Houghton is a small town near Adelaide, South Australia. It is located in the Adelaide Hills, in the City of Tea Tree Gully and the Adelaide Hills Council local government areas between Tea Tree Gully and Inglewood on the North East Road.

History
Houghton was named after the town of Houghton-le-Spring, Durham, England.

The 162-hectare Highercombe estate was settled by George Anstey in 1841, who named it after his original family home near Dulverton, Somerset. The present-day Highercombe golf course south of the townsite was part of this estate. In 1857, the house, now with sixteen rooms, and estate was purchased by George Waterhouse, who became Premier of South Australia in 1861. In 1929, it was burnt in a fire, but was rebuilt on a smaller scale.
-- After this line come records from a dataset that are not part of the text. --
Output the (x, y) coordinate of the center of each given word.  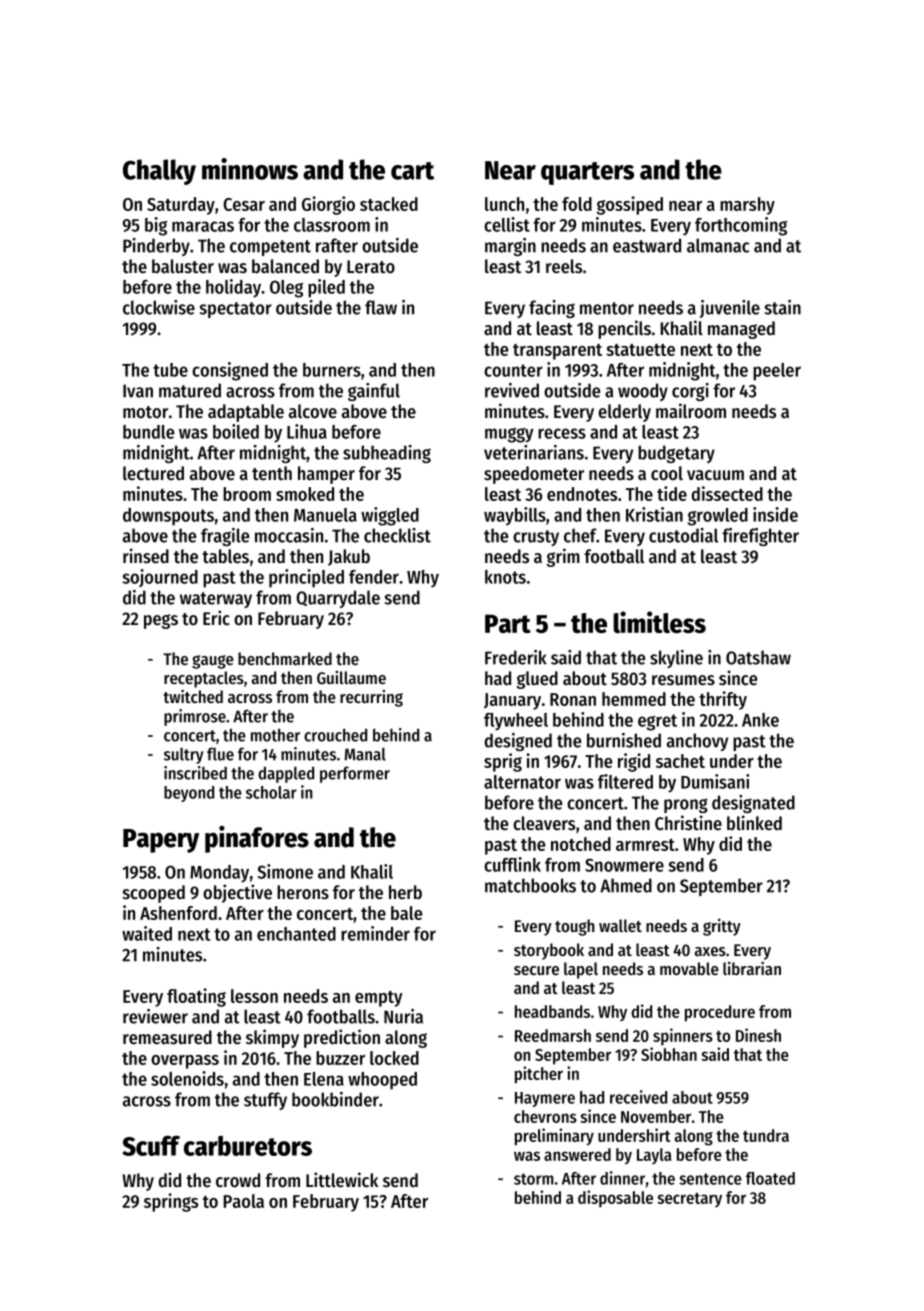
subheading (387, 454)
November (656, 1116)
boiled (236, 431)
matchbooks (530, 885)
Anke (760, 720)
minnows (250, 169)
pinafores (257, 839)
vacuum (715, 475)
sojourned (160, 578)
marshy (747, 206)
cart (412, 171)
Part (508, 623)
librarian (752, 968)
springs (171, 1202)
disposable (615, 1198)
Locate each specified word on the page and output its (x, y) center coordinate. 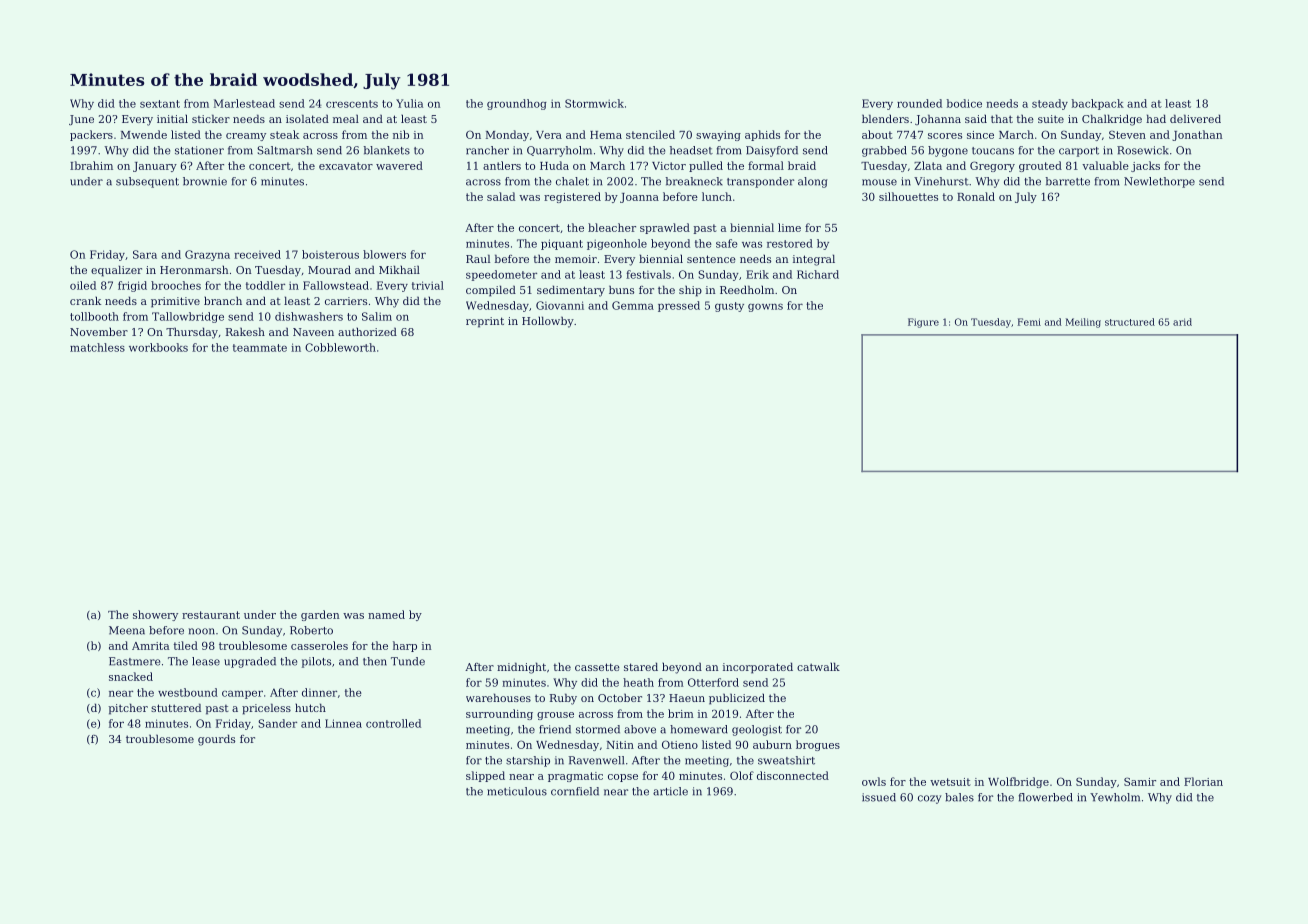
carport (1079, 152)
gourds (216, 740)
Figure (923, 323)
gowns (765, 307)
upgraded (250, 662)
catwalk (818, 666)
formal (766, 165)
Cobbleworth (340, 347)
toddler (265, 285)
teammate (260, 348)
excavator (346, 166)
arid (1182, 322)
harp (405, 646)
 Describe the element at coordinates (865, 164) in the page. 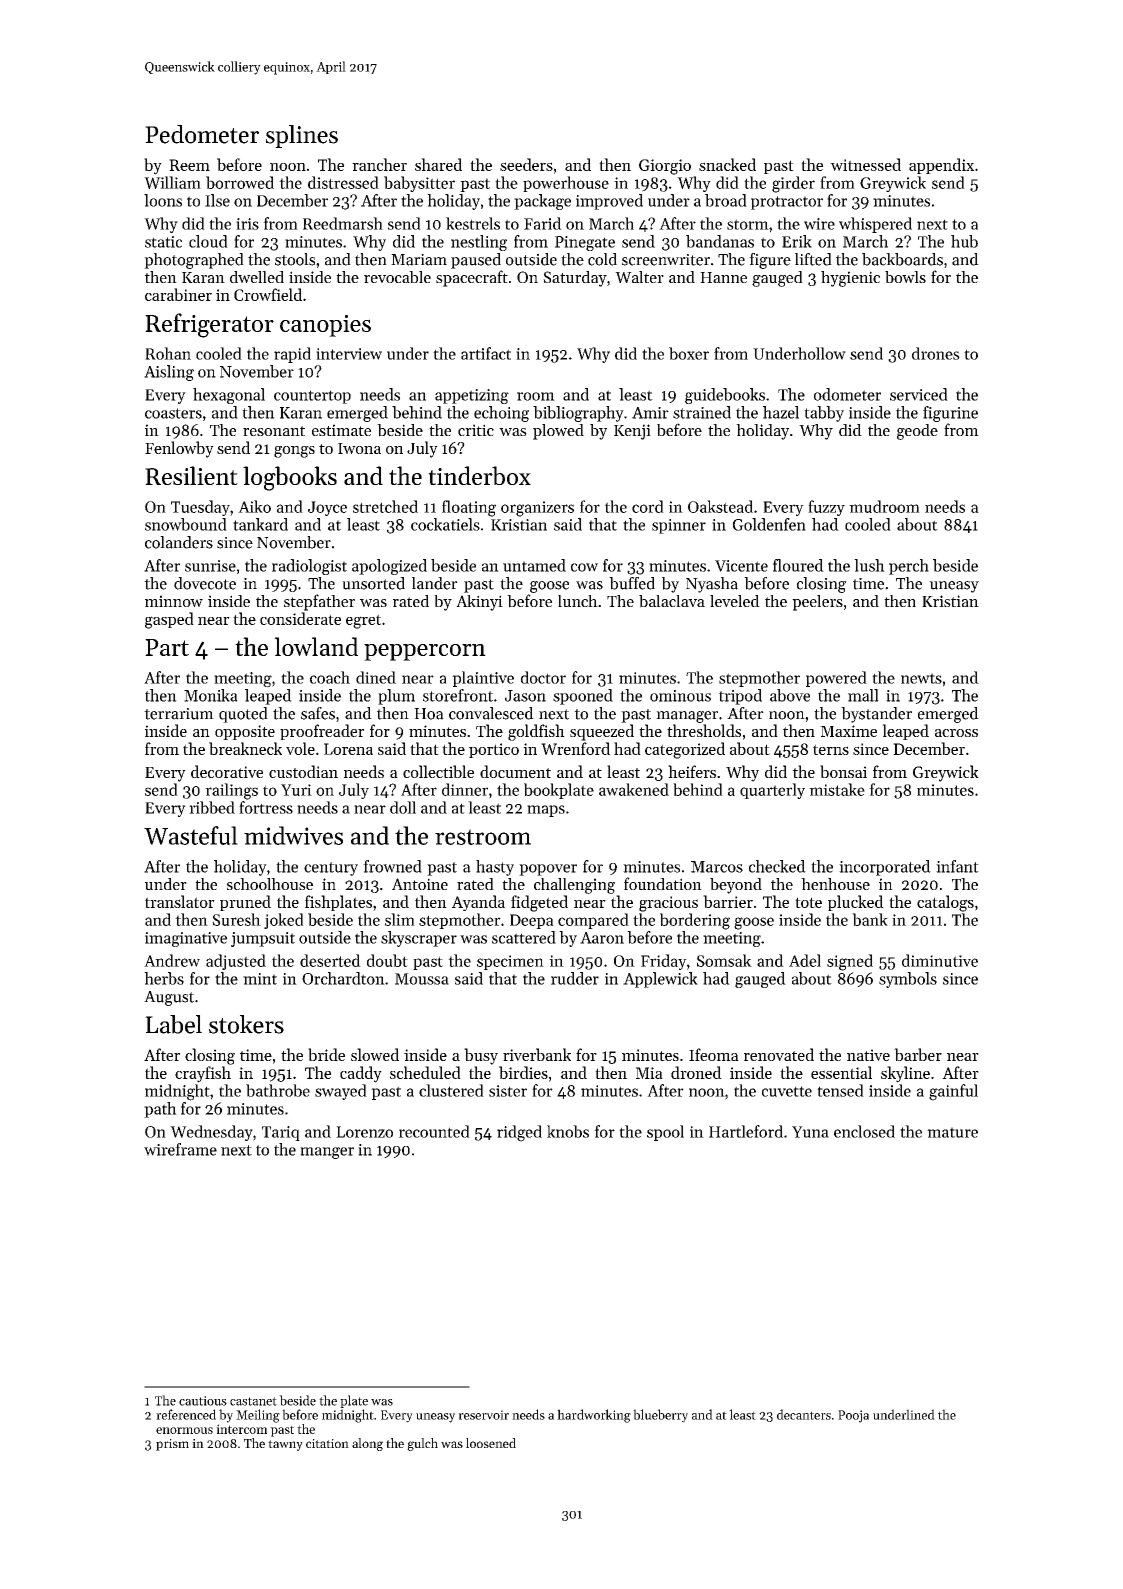

I see `witnessed` at that location.
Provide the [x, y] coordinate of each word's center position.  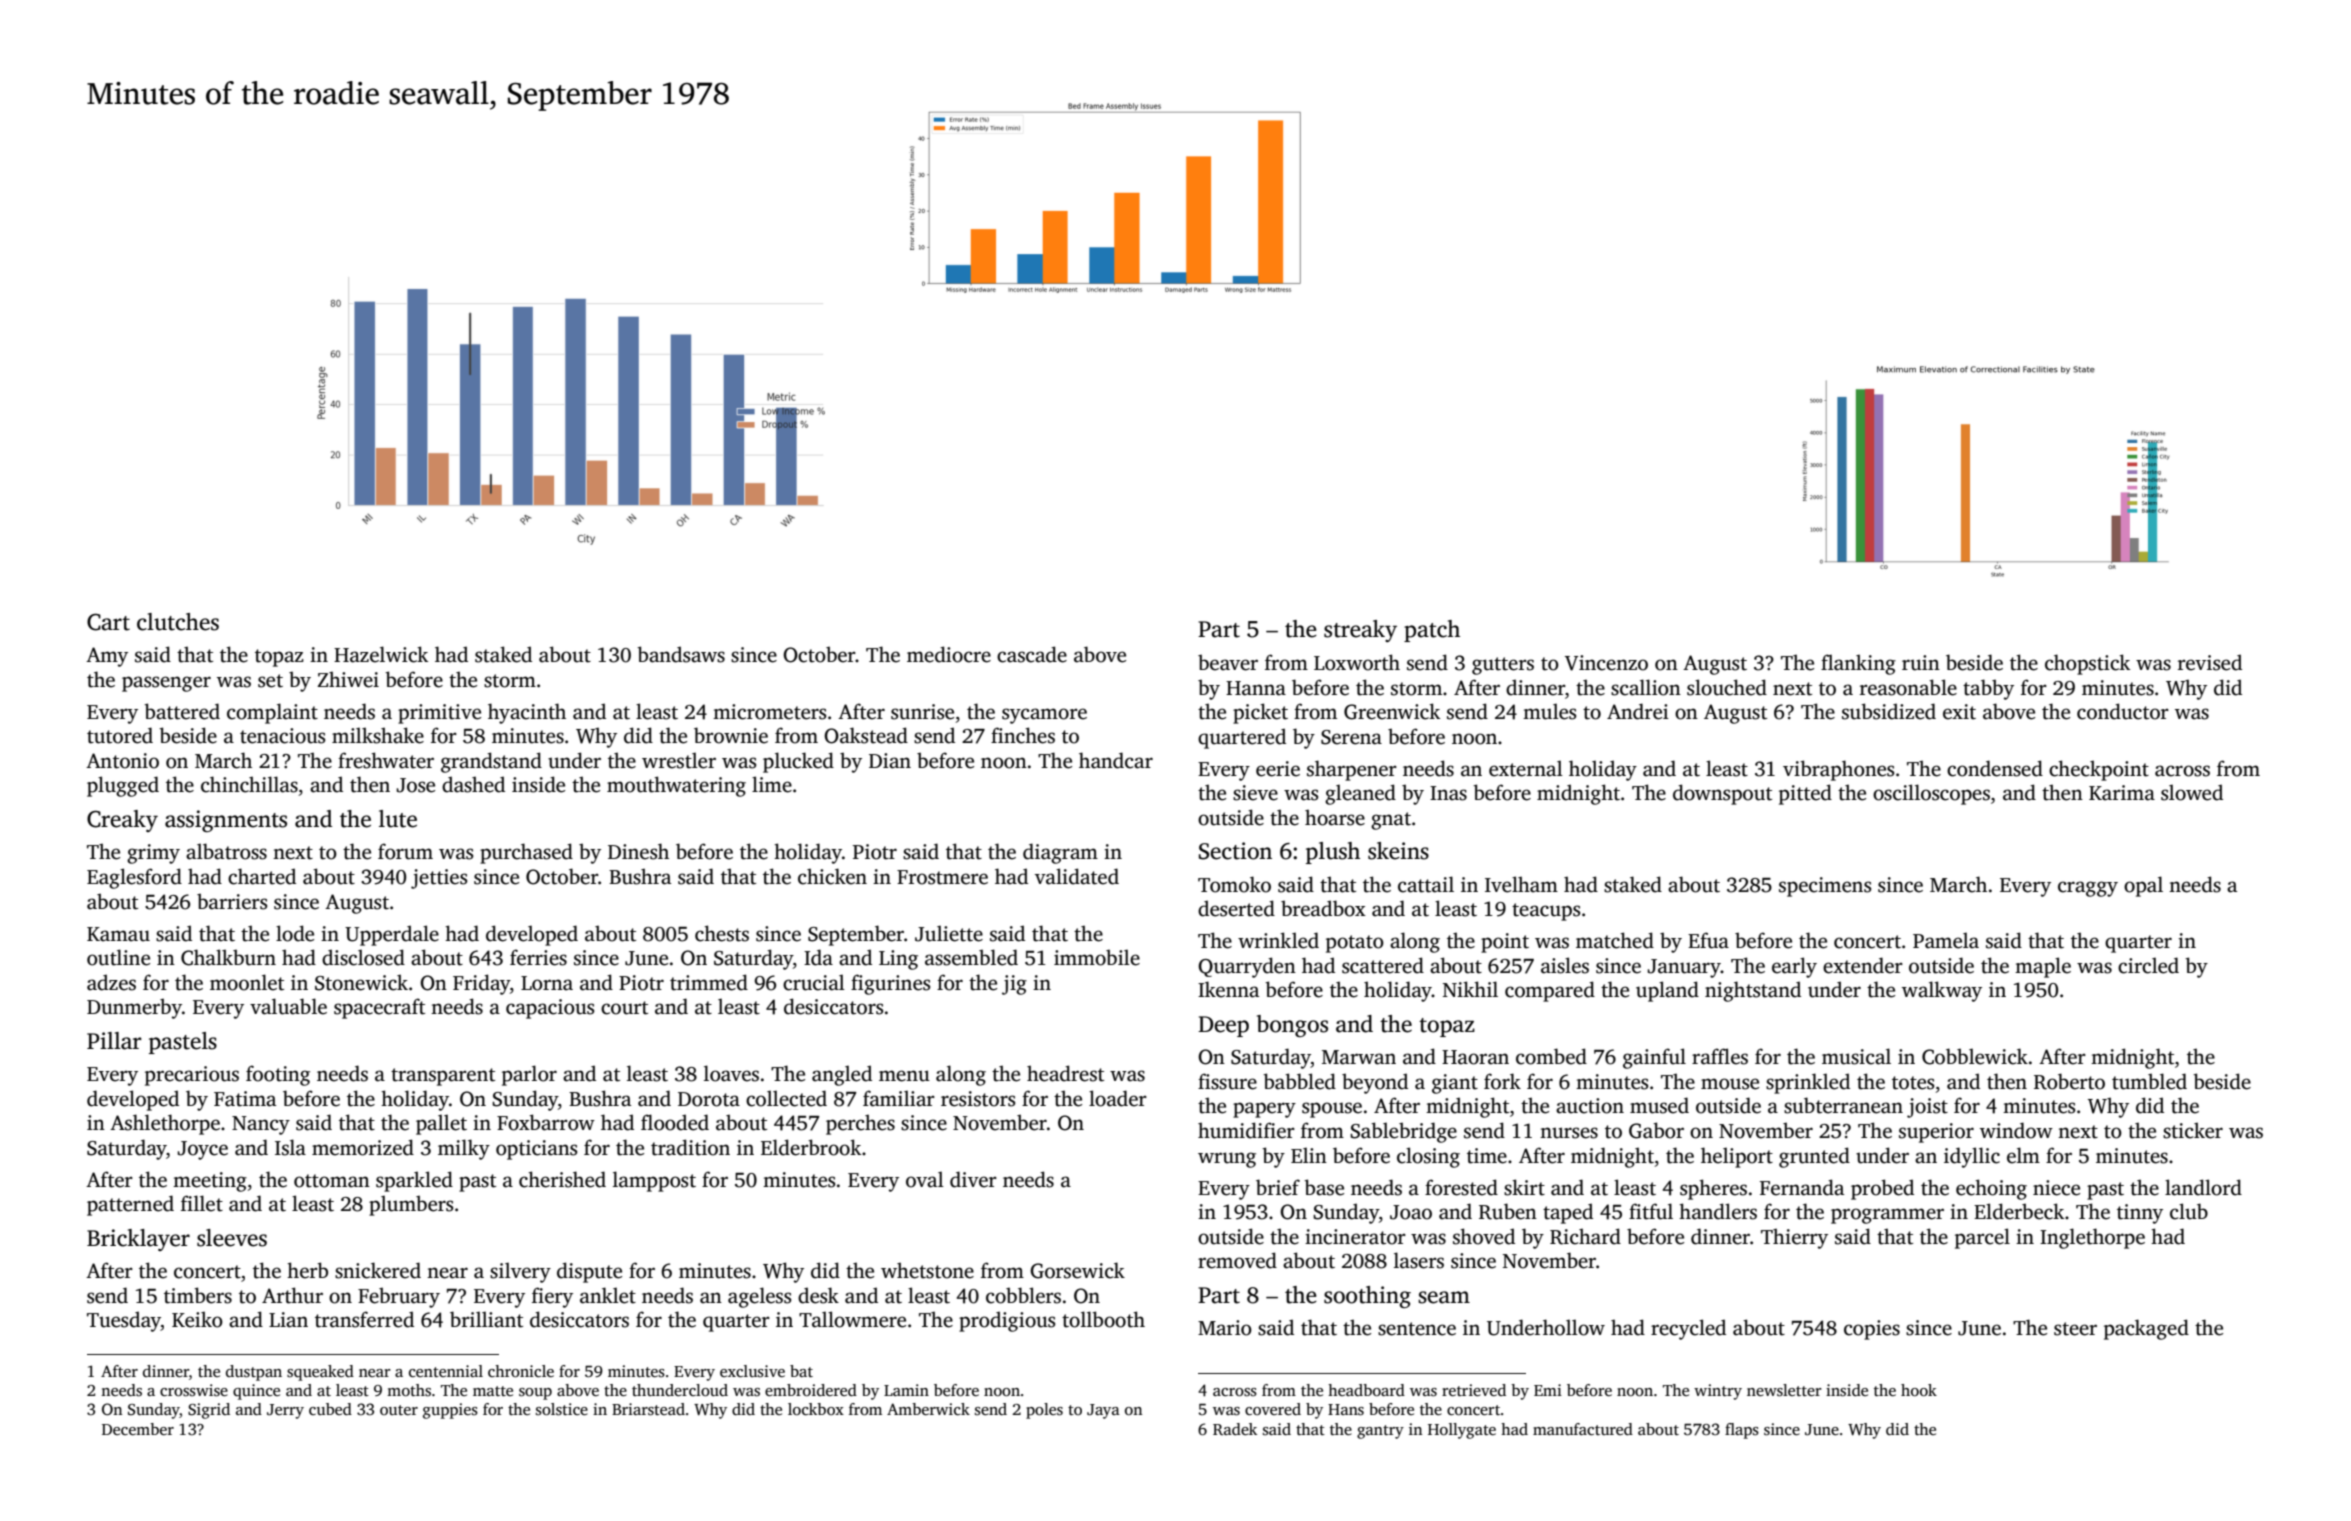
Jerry [285, 1411]
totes [1913, 1083]
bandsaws [681, 654]
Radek [1235, 1429]
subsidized [1889, 711]
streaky [1360, 631]
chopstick [2087, 664]
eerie [1278, 769]
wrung [1227, 1160]
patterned [130, 1205]
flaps [1742, 1431]
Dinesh [638, 851]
The townsite itself was also settled in 1841, by land agent and auctioneer John Richardson. During the 1840s, it was the hub of the district and gained a simple stone Union Chapel serving several denominations, the Travellers' Rest Hotel, blacksmith, school, dwellings and other trappings of civilisation, together with a reserve which is now Houghton Common.

Geography
Houghton is located between Tea Tree Gully and Inglewood at the intersection of North East Road and Lower North East Road. The ABS 2001 census found 438 people living in 151 dwellings.

Facilities
The area has a few small shops, the Highercombe Golf Course, and a primary school (which has now closed due to lack of numbers) and oval. It backs onto the Anstey Hill Recreation Park which is accessible from nearby Vista.

Transport

The area is not serviced by Adelaide public transport. A coach is operated from Tea Tree Plaza Interchange to Gumeracha and Mount Pleasant by Affordable Coachlines.